As we start a new year, ensuring that our PCs are secure should be a top priority. Here’s some helpful information for that task.
Cleaning house by completely rebuilding
I had to make a tough decision the other day. One of my PCs was getting slower and slower. It seemed generally out of sorts. To get it running smoothly again, I had two choices: I could either clean out the accumulated detritus or reinstall Windows from scratch.
Thoroughly cleaning the existing system would retain my apps and data but might take a significant amount of time and effort. It would also require cleaning the Windows Registry. I’m not a fan of Registry cleaners: they often go too far and can potentially damage the system. Moreover, machines that have been upgraded from an older version of Windows — like this particular machine — can have leftover Registry keys that cause problems down the road.
Here’s a case in point. As noted in a TechNet blog, some Windows 8 machines could not install KB 3000061, a critical October 2014 security patch, due to a Registry key that wasn’t properly updated during the OS upgrade. (Microsoft had to recall the update.)

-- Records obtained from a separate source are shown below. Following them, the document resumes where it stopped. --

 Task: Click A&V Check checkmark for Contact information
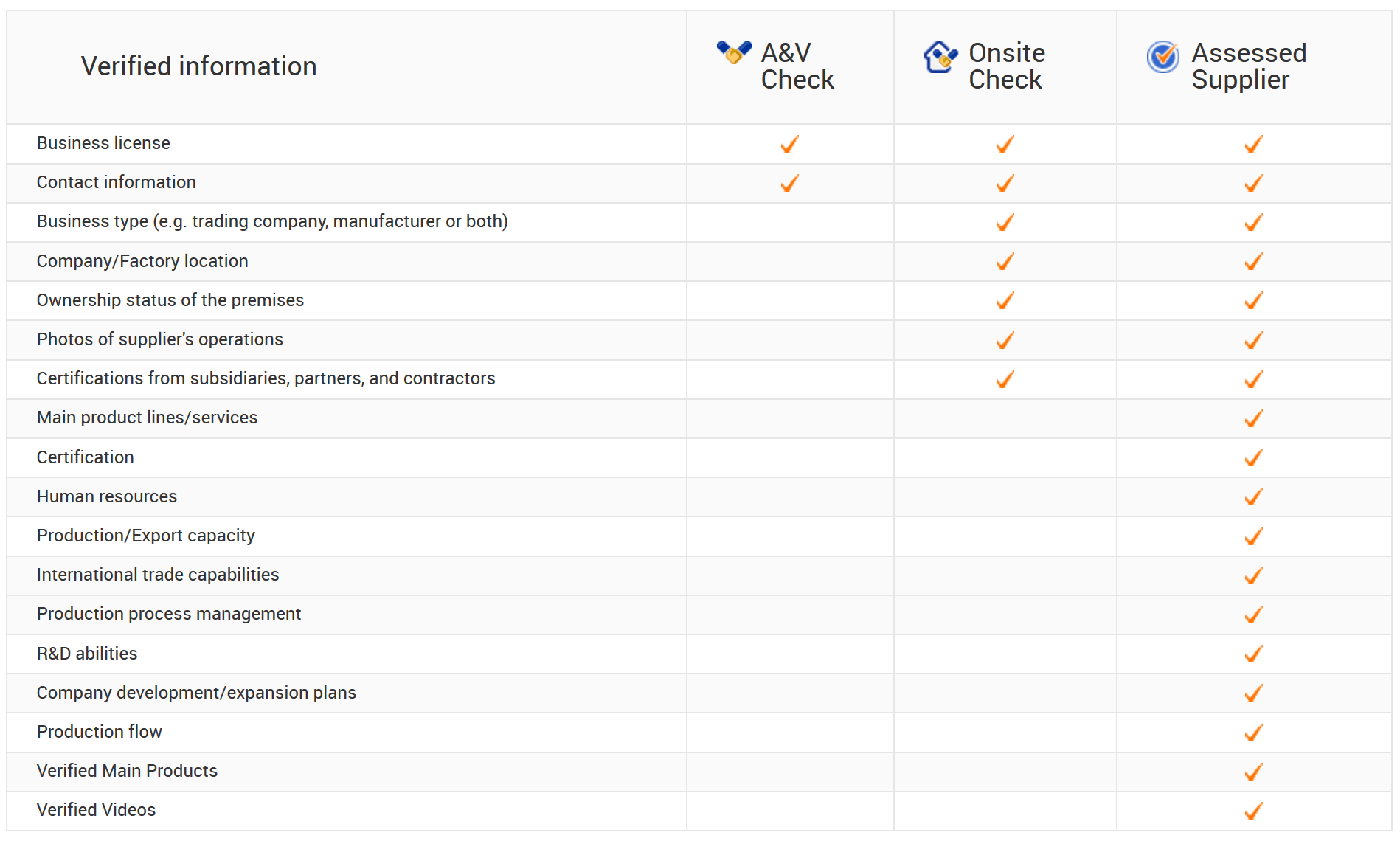[x=790, y=183]
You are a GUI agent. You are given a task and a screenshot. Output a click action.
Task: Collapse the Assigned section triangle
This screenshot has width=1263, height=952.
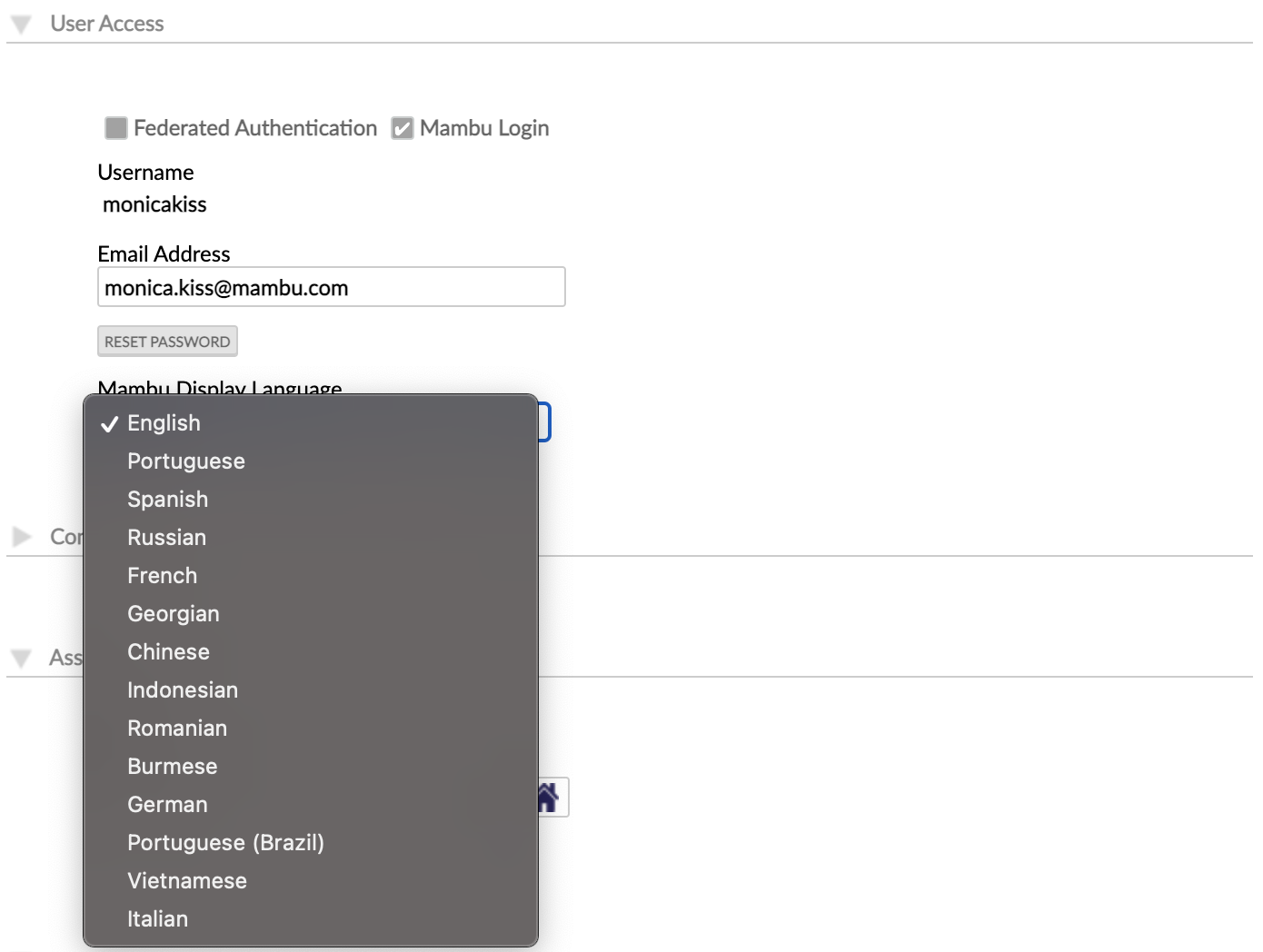coord(20,657)
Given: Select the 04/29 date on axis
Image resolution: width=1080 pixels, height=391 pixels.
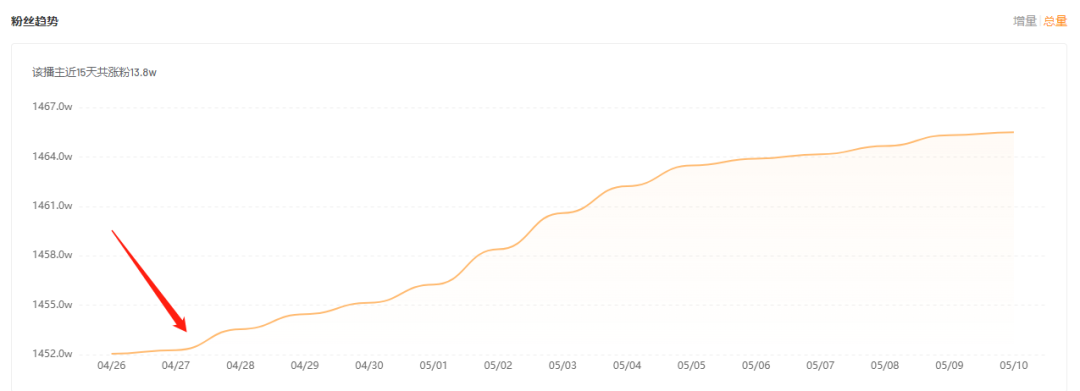Looking at the screenshot, I should [x=304, y=366].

After some consideration, I went with the second option. Reinstalling Windows from scratch is the tried-and-true method for creating a truly clean system. It will also ensure that no malware remains hidden within Windows.
Before starting the process, I made sure I had the original media and proper product key at hand plus all the installation discs and keys for my applications. Keeping a good record of your application keys is especially important these days. In the past, you could use a utility such as The Magical Jelly Bean (site) to recover lost application keys. But Office 2013 encrypts the product key in the Registry, so it’s critical to either keep the key in a safe place or have it associated with your Microsoft account ID.